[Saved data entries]
——————

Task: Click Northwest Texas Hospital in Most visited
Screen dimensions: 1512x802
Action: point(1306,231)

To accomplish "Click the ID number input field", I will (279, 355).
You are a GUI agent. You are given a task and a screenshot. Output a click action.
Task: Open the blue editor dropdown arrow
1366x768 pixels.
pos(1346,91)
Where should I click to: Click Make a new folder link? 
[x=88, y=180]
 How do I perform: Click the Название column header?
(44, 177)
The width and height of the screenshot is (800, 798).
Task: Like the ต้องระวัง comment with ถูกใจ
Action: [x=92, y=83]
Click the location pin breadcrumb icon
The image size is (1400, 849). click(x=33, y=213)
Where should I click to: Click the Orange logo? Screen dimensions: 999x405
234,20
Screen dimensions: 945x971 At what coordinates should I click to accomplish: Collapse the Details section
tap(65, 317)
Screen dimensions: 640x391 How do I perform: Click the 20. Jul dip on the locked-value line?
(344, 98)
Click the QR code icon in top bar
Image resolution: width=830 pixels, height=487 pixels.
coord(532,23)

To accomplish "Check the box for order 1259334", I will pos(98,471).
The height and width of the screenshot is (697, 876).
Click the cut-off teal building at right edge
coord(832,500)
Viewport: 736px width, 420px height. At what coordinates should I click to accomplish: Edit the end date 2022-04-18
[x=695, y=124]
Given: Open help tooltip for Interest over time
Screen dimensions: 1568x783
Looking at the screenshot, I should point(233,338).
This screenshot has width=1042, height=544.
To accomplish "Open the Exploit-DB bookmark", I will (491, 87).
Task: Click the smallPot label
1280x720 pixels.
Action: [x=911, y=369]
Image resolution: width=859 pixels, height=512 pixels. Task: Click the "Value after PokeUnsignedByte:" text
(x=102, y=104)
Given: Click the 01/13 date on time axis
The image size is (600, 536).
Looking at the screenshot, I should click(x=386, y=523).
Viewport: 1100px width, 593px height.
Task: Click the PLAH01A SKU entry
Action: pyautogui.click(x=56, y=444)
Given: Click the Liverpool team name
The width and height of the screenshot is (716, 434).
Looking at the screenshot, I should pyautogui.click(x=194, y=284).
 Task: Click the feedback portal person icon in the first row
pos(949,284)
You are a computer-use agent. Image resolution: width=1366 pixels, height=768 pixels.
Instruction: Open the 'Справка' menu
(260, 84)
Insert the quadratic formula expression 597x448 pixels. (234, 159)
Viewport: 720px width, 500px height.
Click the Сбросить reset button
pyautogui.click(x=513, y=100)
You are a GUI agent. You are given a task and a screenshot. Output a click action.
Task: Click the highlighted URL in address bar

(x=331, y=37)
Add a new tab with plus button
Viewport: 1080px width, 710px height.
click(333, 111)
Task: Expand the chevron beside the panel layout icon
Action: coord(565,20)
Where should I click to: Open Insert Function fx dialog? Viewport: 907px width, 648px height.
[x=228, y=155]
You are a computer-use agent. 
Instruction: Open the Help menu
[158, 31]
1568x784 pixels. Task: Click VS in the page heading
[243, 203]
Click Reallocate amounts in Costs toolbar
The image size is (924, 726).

——————

» Work to be completed
Start with the line above that contains "Click the location pin breadcrumb icon" and stop after the line that contains "The height and". Output those lines exactly, and only those.

» Result of this exercise
Click the location pin breadcrumb icon
The image size is (1400, 849). click(x=33, y=213)
Where should I click to: Click the Orange logo? Screen dimensions: 999x405
234,20
Screen dimensions: 945x971 At what coordinates should I click to accomplish: Collapse the Details section
tap(65, 317)
Screen dimensions: 640x391 How do I perform: Click the 20. Jul dip on the locked-value line?
(344, 98)
Click the QR code icon in top bar
Image resolution: width=830 pixels, height=487 pixels.
coord(532,23)

To accomplish "Check the box for order 1259334", I will pos(98,471).
The height and width of the screenshot is (697, 876).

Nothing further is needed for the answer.